Monseñor tenía claro que la vía más concreta para alcanzar la paz era la conversión del corazón y lo decía con claridad: “La doctrina social de la Iglesia no es un sentido solamente horizontal, espiritualista, olvidándose de la miseria que lo rodea. Es un mirar a Dios, y desde Dios mirar al prójimo como hermano. Una doctrina social, que ojalá la conocieran los movimientos sensibilizados en cuestión social… Y mientras no se viva una conversión en el corazón, una doctrina que se ilumina por la fe para organizar la vida según el corazón de Dios, todo será endeble, revolucionario, pasajero, violento. Y no tendrá razón de ser sin esa fe” (Homilía 03/12/1977).
Nubarrones en el horizonte. Sus ideas comenzaron entonces a ser peligrosas para los que marginaban y mataban a sus ovejas, no porque sus ideas animaran a la violencia, sino porque comunicaban vida y esperanza, y estaban plagadas de fe. Sus homilías animaban a pensar, a indagar en la conciencia de todos, porque su mensaje era enviado a todos y, como es lógico, todo aquello que invite a pensar y reflexionar a un pueblo que sufre se vuelve peligroso, porque despierta la conciencia colectiva.
Monseñor se fue convirtiendo poco a poco en la voz de la conciencia de aquel pueblo, una voz que resonaba y cada vez se hacía más incómoda para aquellos que oprimían al pobre, y no dudaron en acallar aquella voz de justicia y libertad.

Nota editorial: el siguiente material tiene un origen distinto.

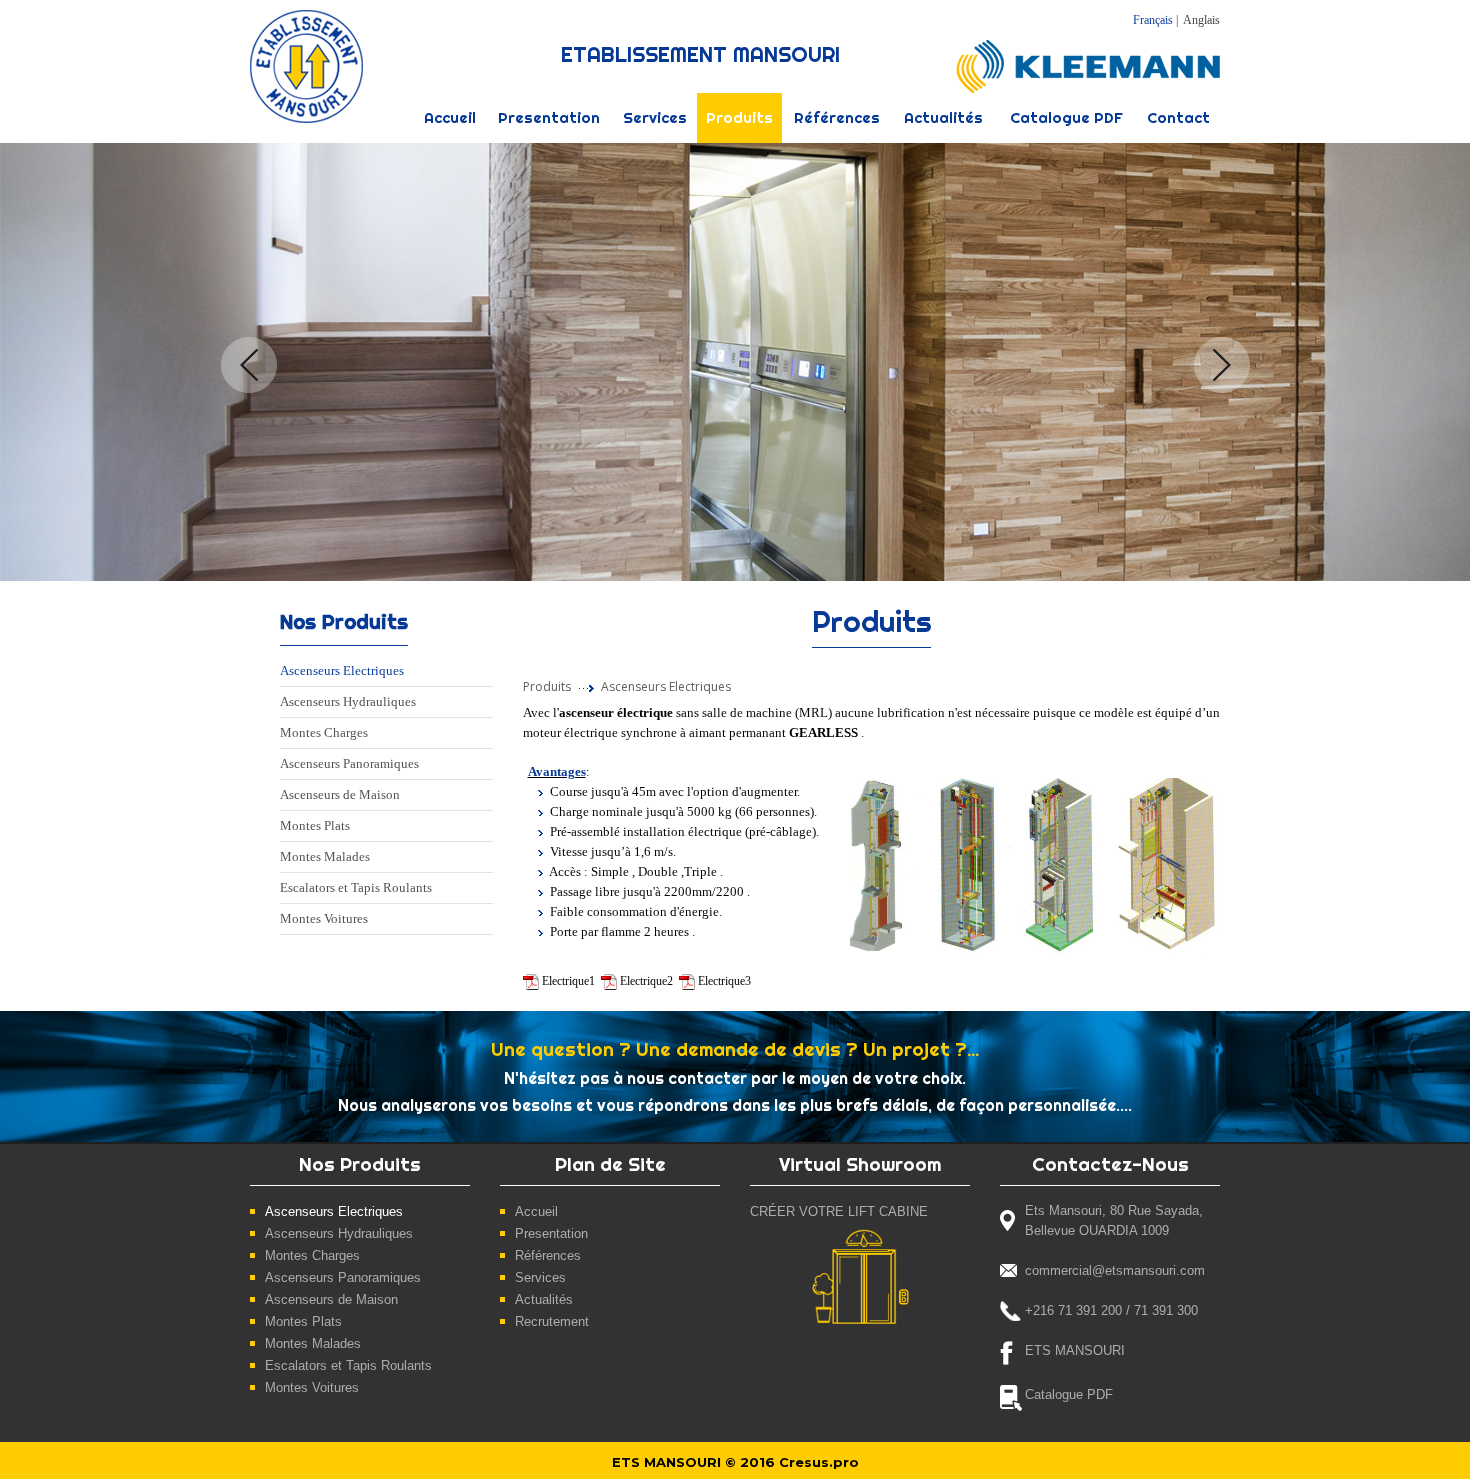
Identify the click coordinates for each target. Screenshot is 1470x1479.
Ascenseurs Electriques (342, 670)
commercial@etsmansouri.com (1115, 1270)
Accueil (450, 117)
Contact (1178, 117)
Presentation (549, 117)
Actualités (943, 117)
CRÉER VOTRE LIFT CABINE (839, 1211)
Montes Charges (324, 732)
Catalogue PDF (1066, 117)
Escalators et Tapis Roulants (356, 887)
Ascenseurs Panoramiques (349, 763)
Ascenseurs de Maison (340, 794)
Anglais (1201, 20)
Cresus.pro (819, 1462)
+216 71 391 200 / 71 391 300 (1111, 1310)
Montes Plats (315, 825)
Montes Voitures (324, 918)
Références (837, 117)
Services (655, 117)
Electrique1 (568, 981)
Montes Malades (325, 856)
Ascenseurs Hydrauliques (348, 701)
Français (1153, 20)
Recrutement (552, 1321)
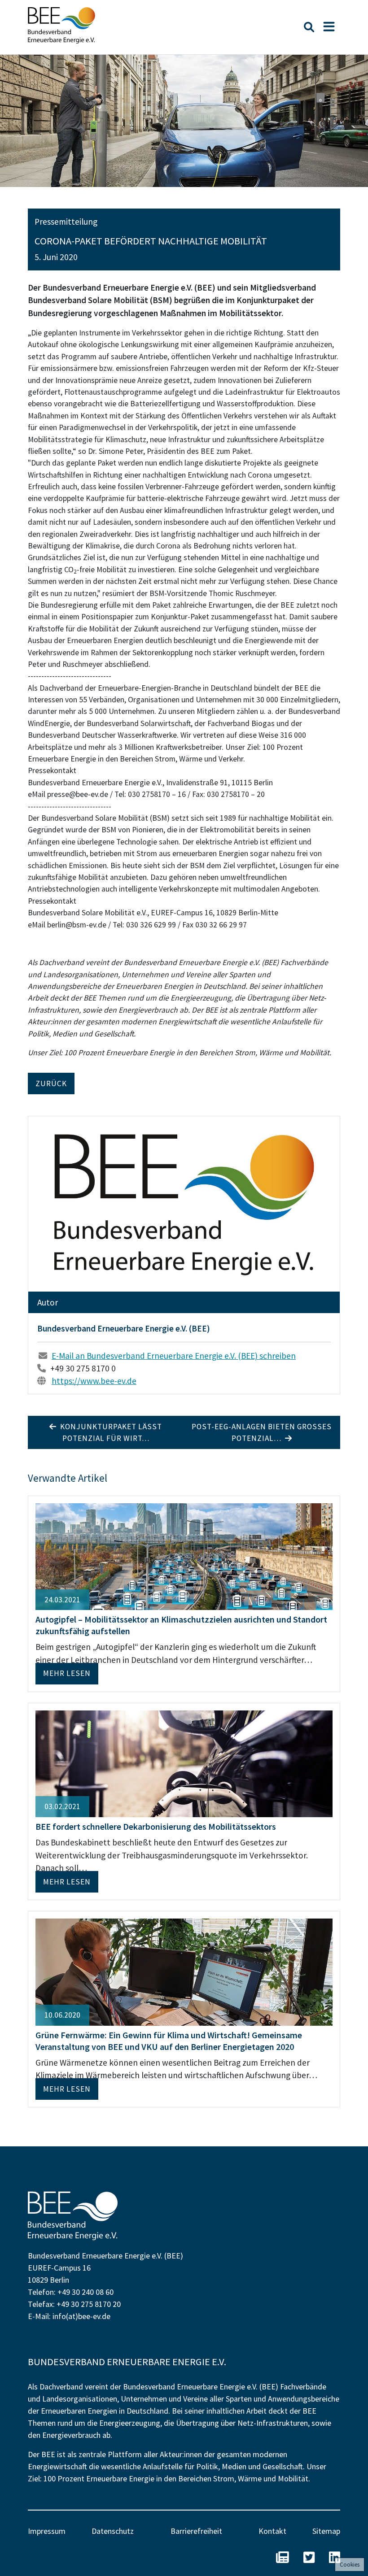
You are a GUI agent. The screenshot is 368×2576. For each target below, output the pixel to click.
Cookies (349, 2564)
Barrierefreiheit (196, 2531)
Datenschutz (113, 2531)
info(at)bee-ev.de (81, 2316)
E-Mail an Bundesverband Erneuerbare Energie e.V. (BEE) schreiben (174, 1355)
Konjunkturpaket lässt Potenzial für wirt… (109, 1432)
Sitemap (326, 2531)
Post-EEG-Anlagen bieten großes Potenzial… (262, 1432)
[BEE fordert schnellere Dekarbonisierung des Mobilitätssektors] (184, 1762)
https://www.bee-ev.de (94, 1380)
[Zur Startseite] (61, 25)
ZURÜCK (51, 1083)
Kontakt (272, 2531)
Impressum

La última homilía dominical que pronunció Mons. Óscar Romero fue prácticamente su sentencia de muerte, porque fue un fuerte llamado a la conciencia de todos aquellos que acataban órdenes directas de masacrar a los inocentes e indefensos: “Hermanos, ustedes son de nuestro mismo pueblo, matan a sus mismos hermanos campesinos y ante una orden de matar que dé un hombre, debe de prevalecer la Ley de Dios que dice: “No matarás...” Ningún soldado está obligado a obedecer una orden contraria a la Ley de Dios... Una ley inmoral, nadie tiene que cumplirla... Ya es tiempo de que recuperen su conciencia y que obedezcan a su conciencia antes que a la orden del pecado... La Iglesia, defensora de los derechos de Dios, de la Ley de Dios, de la dignidad humana, de la persona, no puede quedarse callada ante tanta abominación. Queremos que el Gobierno tome en serio que de nada sirven las reformas si van teñidas con tanta sangre... En nombre de Dios, pues, y en nombre de este sufrido pueblo, cuyos lamentos suben hasta el cielo cada día más tumultuosos, les suplico, les ruego, les ordeno en nombre de Dios: ¡Que cese la represión...!” (Homilía 03/23/1980).
El día siguiente, una bala asesina silenció su voz. Sin embargo, fue entonces cuando más comenzó a resonar su voz en medio del pueblo salvadoreño y de toda América Latina y el mundo. Mons. Romero se inmoló por el pueblo que tanto amó, y que aún continúa amando. Como pastor, siempre sintió que estaba llamado a darlo todo por el Evangelio y por aquellos a quienes amaba: “Como pastor, estoy obligado por mandato divino a dar la vida por quienes amo… Si llegaran a cumplirse las amenazas, desde ya ofrezco a Dios mi sangre por la redención y la resurrección de El Salvador… Si Dios acepta el sacrificio de mi vida, que mi sangre sea semilla de libertad y la señal de que la esperanza será pronto una realidad.”
Cuando dio su vida, Mons. Romero no poseía nada, fue un pobre más entre los pobres; pero dejó en herencia su legado espiritual, que infunde esperanza y dignidad a todos, incluso a quienes dictaron su sentencia de muerte y a quienes con entera certeza perdonó antes de morir. Su palabra ha quedado sembrada en todos los corazones y su sangre seguirá fructificando como semilla de libertad.
El Rev. Alexander Díaz es Vicario Parroquial y Director de Formación en la Fe en la Iglesia Católica de la Sagrada Familia, Diócesis de Arlington, Virginia.